(Stored items)
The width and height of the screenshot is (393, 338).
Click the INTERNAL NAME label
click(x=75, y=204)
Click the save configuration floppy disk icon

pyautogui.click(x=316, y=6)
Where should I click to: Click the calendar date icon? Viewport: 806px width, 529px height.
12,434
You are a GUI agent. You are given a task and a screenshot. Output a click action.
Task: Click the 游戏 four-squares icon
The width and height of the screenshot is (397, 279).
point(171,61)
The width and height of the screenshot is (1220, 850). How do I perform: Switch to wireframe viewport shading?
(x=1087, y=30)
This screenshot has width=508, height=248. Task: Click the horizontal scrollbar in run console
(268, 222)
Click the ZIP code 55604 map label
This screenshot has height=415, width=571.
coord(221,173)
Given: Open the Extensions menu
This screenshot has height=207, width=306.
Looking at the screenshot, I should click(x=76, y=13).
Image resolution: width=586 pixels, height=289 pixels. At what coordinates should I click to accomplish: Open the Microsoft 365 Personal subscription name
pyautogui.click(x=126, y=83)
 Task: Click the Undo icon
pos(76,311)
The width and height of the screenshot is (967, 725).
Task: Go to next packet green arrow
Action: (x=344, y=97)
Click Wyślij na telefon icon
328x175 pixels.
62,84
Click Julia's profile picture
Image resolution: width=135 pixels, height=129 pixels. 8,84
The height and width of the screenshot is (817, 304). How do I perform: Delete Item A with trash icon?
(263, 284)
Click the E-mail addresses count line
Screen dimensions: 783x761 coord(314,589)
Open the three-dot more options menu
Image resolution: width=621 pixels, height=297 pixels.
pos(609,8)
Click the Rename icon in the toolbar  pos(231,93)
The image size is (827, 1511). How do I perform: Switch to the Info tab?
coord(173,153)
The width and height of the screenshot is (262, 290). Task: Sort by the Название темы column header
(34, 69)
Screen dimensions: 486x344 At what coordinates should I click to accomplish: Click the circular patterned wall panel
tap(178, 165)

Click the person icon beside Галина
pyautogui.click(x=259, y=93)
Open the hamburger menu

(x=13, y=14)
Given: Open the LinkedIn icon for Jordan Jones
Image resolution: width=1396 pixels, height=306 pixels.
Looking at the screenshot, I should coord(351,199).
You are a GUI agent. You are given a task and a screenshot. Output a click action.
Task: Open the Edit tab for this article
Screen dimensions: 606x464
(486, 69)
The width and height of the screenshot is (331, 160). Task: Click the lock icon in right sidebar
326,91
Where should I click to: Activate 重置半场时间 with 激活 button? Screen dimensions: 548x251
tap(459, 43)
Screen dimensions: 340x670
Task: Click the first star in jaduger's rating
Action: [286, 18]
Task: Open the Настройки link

* _Task to complete_: Transcribe, in full, each record that appears above.

* _Response for this exercise_:
The width and height of the screenshot is (393, 338).
Click the INTERNAL NAME label
click(x=75, y=204)
Click the save configuration floppy disk icon

pyautogui.click(x=316, y=6)
Where should I click to: Click the calendar date icon? Viewport: 806px width, 529px height.
12,434
You are a GUI agent. You are given a task and a screenshot. Output a click action.
Task: Click the 游戏 four-squares icon
The width and height of the screenshot is (397, 279).
point(171,61)
The width and height of the screenshot is (1220, 850). How do I perform: Switch to wireframe viewport shading?
(x=1087, y=30)
This screenshot has width=508, height=248. Task: Click the horizontal scrollbar in run console
(268, 222)
Click the ZIP code 55604 map label
This screenshot has height=415, width=571.
coord(221,173)
Given: Open the Extensions menu
This screenshot has height=207, width=306.
Looking at the screenshot, I should click(x=76, y=13).
Image resolution: width=586 pixels, height=289 pixels. At what coordinates should I click to accomplish: Open the Microsoft 365 Personal subscription name
pyautogui.click(x=126, y=83)
 Task: Click the Undo icon
pos(76,311)
The width and height of the screenshot is (967, 725).
Task: Go to next packet green arrow
Action: (x=344, y=97)
Click Wyślij na telefon icon
328x175 pixels.
62,84
Click Julia's profile picture
Image resolution: width=135 pixels, height=129 pixels. 8,84
The height and width of the screenshot is (817, 304). How do I perform: Delete Item A with trash icon?
(263, 284)
Click the E-mail addresses count line
Screen dimensions: 783x761 coord(314,589)
Open the three-dot more options menu
Image resolution: width=621 pixels, height=297 pixels.
pos(609,8)
Click the Rename icon in the toolbar  pos(231,93)
The image size is (827, 1511). How do I perform: Switch to the Info tab?
coord(173,153)
The width and height of the screenshot is (262, 290). Task: Sort by the Название темы column header
(34, 69)
Screen dimensions: 486x344 At what coordinates should I click to accomplish: Click the circular patterned wall panel
tap(178, 165)

Click the person icon beside Галина
pyautogui.click(x=259, y=93)
Open the hamburger menu

(x=13, y=14)
Given: Open the LinkedIn icon for Jordan Jones
Image resolution: width=1396 pixels, height=306 pixels.
Looking at the screenshot, I should coord(351,199).
You are a GUI agent. You are given a task and a screenshot. Output a click action.
Task: Open the Edit tab for this article
Screen dimensions: 606x464
(486, 69)
The width and height of the screenshot is (331, 160). Task: Click the lock icon in right sidebar
326,91
Where should I click to: Activate 重置半场时间 with 激活 button? Screen dimensions: 548x251
tap(459, 43)
Screen dimensions: 340x670
Task: Click the first star in jaduger's rating
Action: [286, 18]
Task: Open the Настройки link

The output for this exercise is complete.